Hyper-aware that a key provision of the controversial USA Patriot Act, Section 215, is set to expire at midnight June 1, the Senate last week pulled a marathon, confusing near all-nighter that ended in the wee hours of Saturday morning. 

Section 215, best known as the authority behind the NSA’s most infamous domestic spying program—the very first of Edward Snowden’s leaked revelations—will no longer be used to collect Americans’ phone records in bulk. That specific program is by all accounts doomed: The U.S. Department of Justice (DOJ) told the National Security Agency to start winding the program down by last Friday, and for the first time, the agency finally didn’t bother to submit a legal request to reauthorize the program for another 90-day period.

If the program is to continue in any form, it will almost certainly be as a hybrid version, authorized by the controversial USA Freedom Act, which would mandate phone companies keep your records on their own—many already do—rather than the NSA. The records would then be accessible to the NSA only through a warrant.

But lost in this hullaballoo is that the U.S.’s intelligence community uses Section 215 for far more than just the NSA’s best-known program. That’s in some ways the real battle behind whether the Senate agrees to the USA Freedom Act—it’s a fight for the future of those programs, too.

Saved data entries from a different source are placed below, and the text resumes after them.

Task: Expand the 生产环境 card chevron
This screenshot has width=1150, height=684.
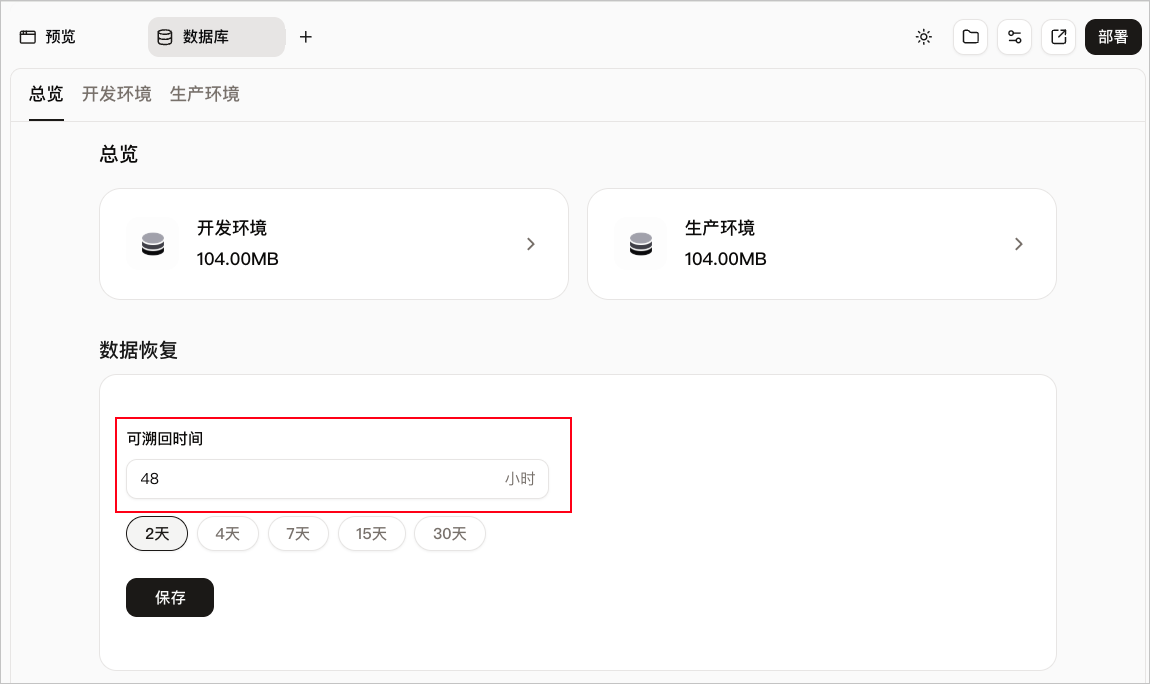Action: (1019, 244)
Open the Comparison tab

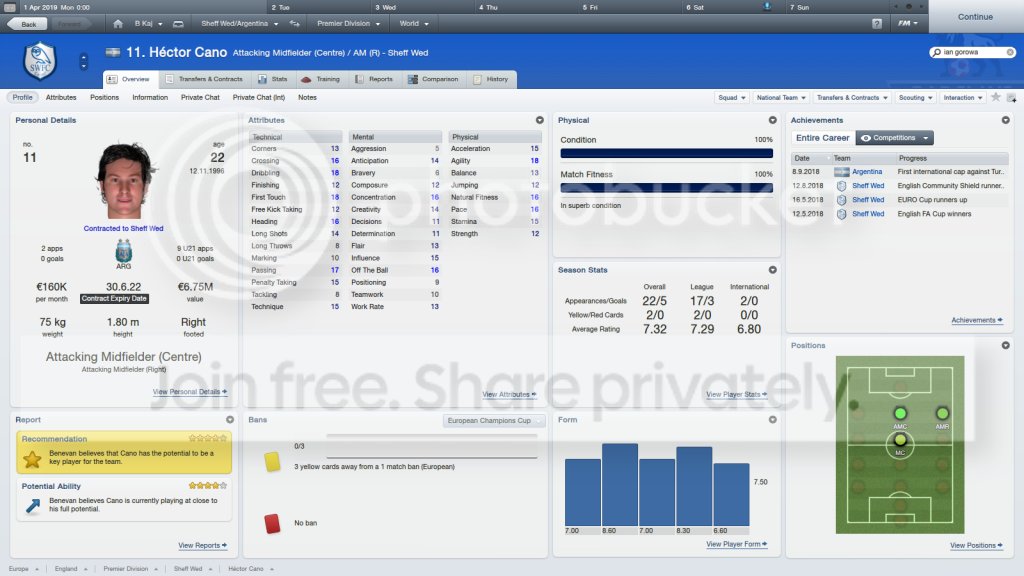433,79
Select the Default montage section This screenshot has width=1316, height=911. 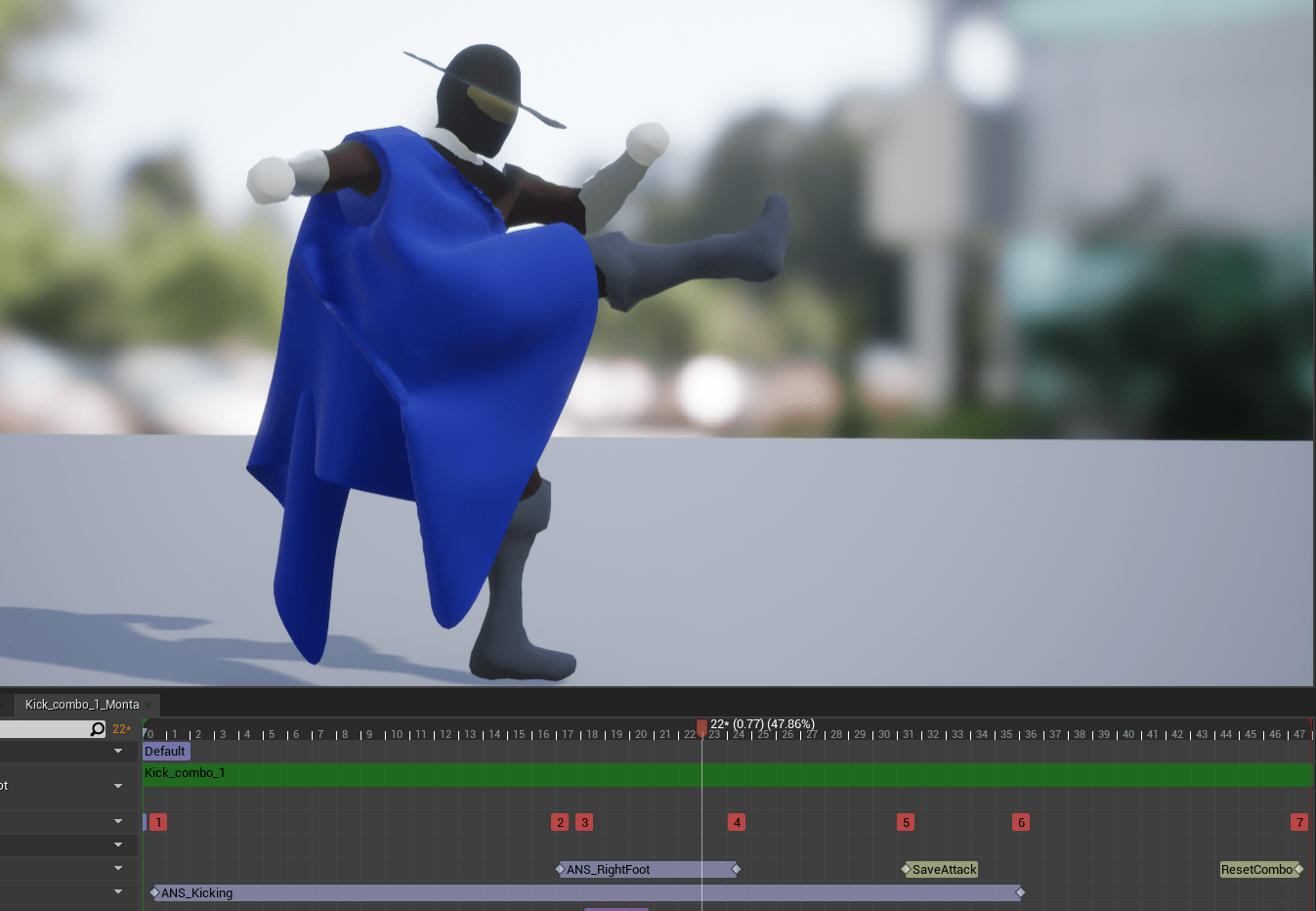(x=165, y=752)
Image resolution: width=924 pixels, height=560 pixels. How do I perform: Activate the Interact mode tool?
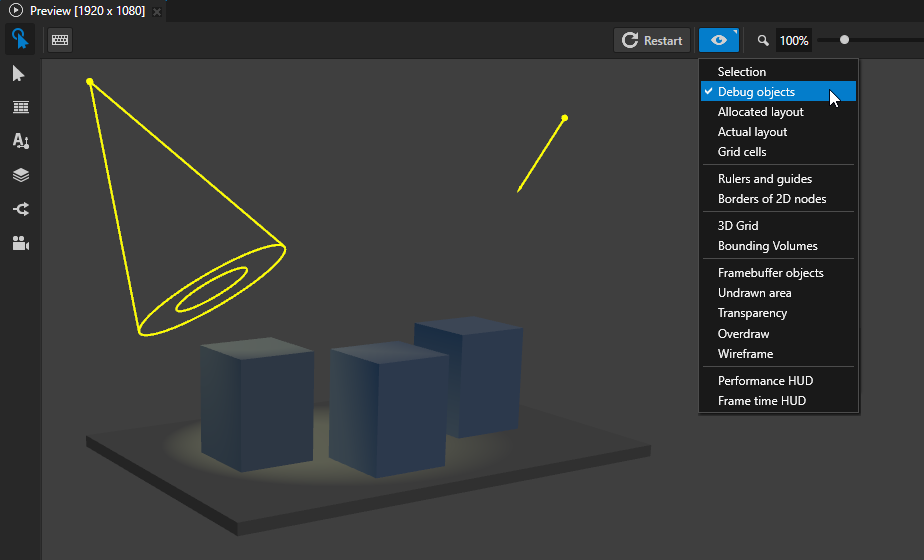coord(20,40)
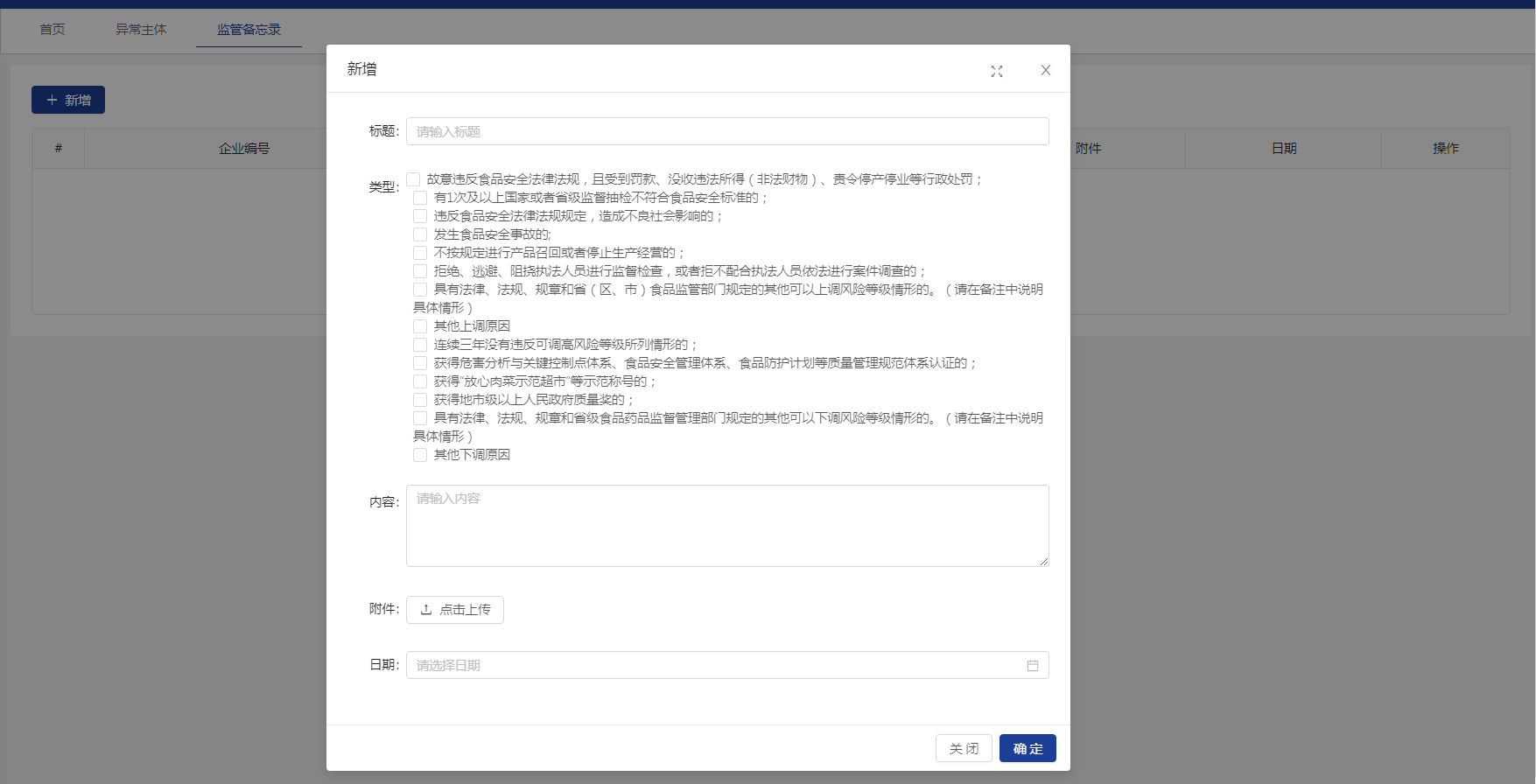This screenshot has width=1536, height=784.
Task: Click into the 请输入内容 text area
Action: (726, 526)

So what happens if Section 215 does expire?


Gone but not forgotten

First, it’s worth noting, the NSA will still have your old phone records—it just will no longer indiscriminately collect new ones. And it certainly could get new ones if it wanted them, if you were targeted in an investigation. 

Section 215 is very far from the only legal tool in the intelligence community’s legal toolshed. It still has Section 214 of the Patriot Act, National Security Letters, and authorities under Executive Order 12333, the granddaddy of modern surveillance authorities, signed by President Reagan in 1981, which gives all kinds of permissions for foreign bulk collections.

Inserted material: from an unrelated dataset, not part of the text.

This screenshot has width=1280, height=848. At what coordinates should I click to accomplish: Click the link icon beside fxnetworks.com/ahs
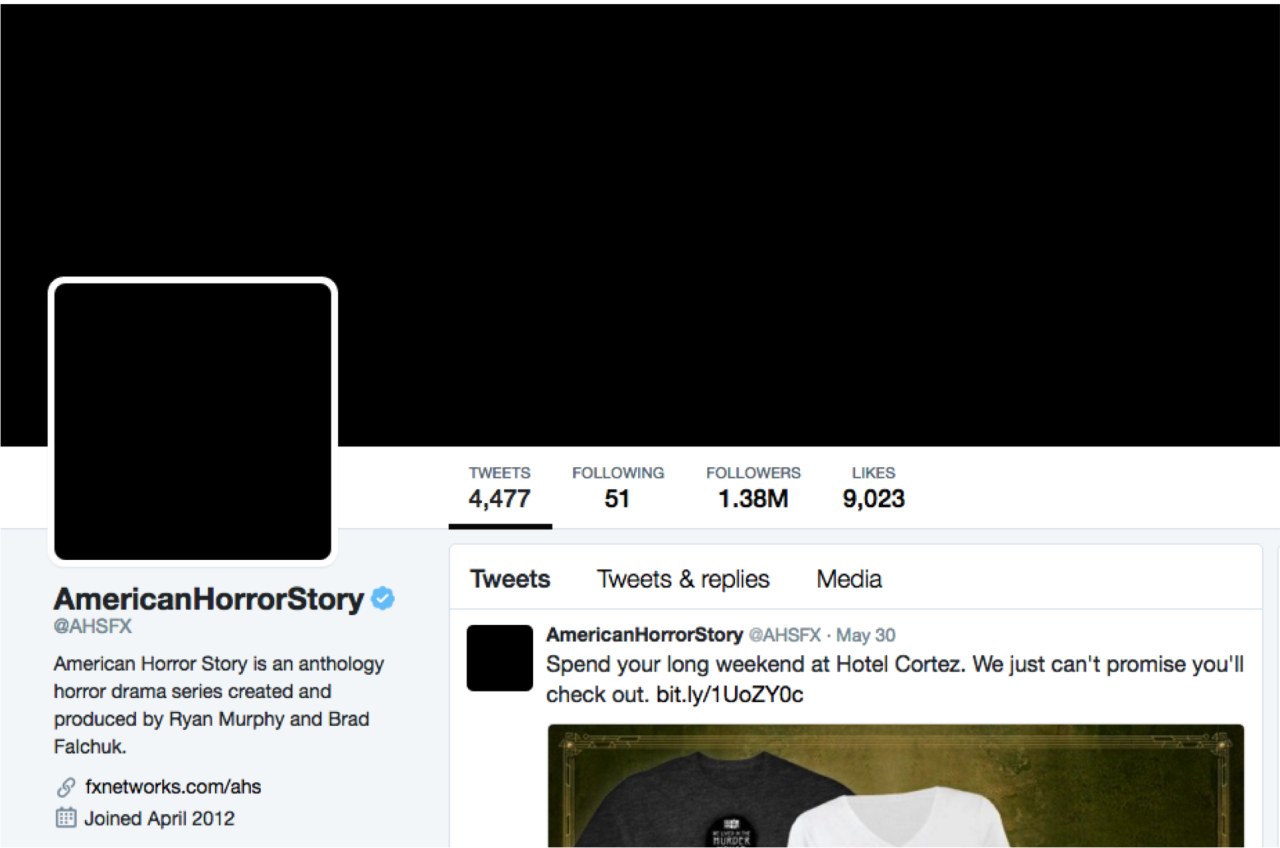click(x=66, y=787)
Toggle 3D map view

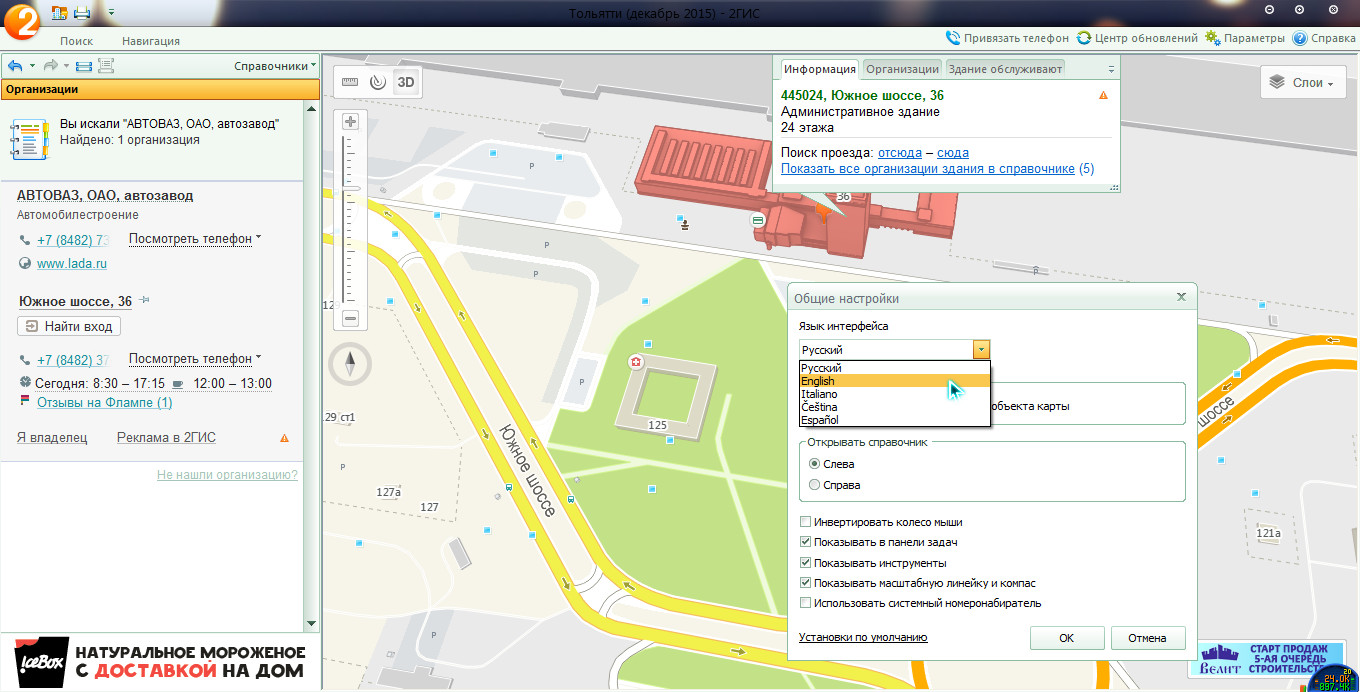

“It certainly doesn’t mean they’ll stop getting phone records,” Julian Sanchez, a senior fellow at the Cato Institute who specializes in privacy, technology, and national security, told the Daily Dot. “As long as they’re doing it in a more targeted way—that is to say, they’re going to specific numbers rather than collecting in bulk—they can continue getting all the information they need about suspicious phone numbers without 215.

Not just the NSA

There isn’t yet an Edward Snowden for the FBI or CIA, someone who has thoroughly exposed classified programs for all the world to see. But we do have some information about each of those agencies’ use of the authority.

Section 215 allows for the bulk collection of “business records” for general terrorism investigations. As we’ve seen with the FISA court orders that allowed the NSA’s phone-data collection program in the first place, that can be a pretty broad definition. As revealed in a 2013 New York Times report, the CIA relies on Section 215 for a program that also collects information in bulk, also including American info—but in that agency’s case, it tracks financial data, like Western Union transfers.

The FBI, on the other hand, uses it for a myriad of reasons. “In terms of the actual orders that they get, most of those are for Internet data, Internet records,” Sanchez said.

For a while, the FBI used Section 215 somewhat modestly. The DOJ regularly audits the agency’s use of the authority, and it conspicuously released a report last week that documents its uses and abuses of Section 215 from 2007 to 2009. In those years, the FBI made requests through that authority at minimum 51 times—the number of times the Foreign Intelligence Surveillance Court (FISC) said yes. The number of times it tried is redacted, but it’s presumably no more than three digits, because the redacted part isn’t too big.

DOJ

What is metadata? It’s complicated.

What were the FBI’s requests for? Sometimes, it’s for financial data, like that CIA program. Usually, it’s for metadata—generally defined as the details surrounding communications, but not the actual communications themselves. But even the “what” that constitutes “metadata” is somewhat subjective. “Metadata generally is considered to exclude the content of communications,” the report says. But the FBI’s own attorneys “told us that the terms used to define metadata themselves lack standardized definitions and that applying them to rapidly changing technology can be difficult,” it says.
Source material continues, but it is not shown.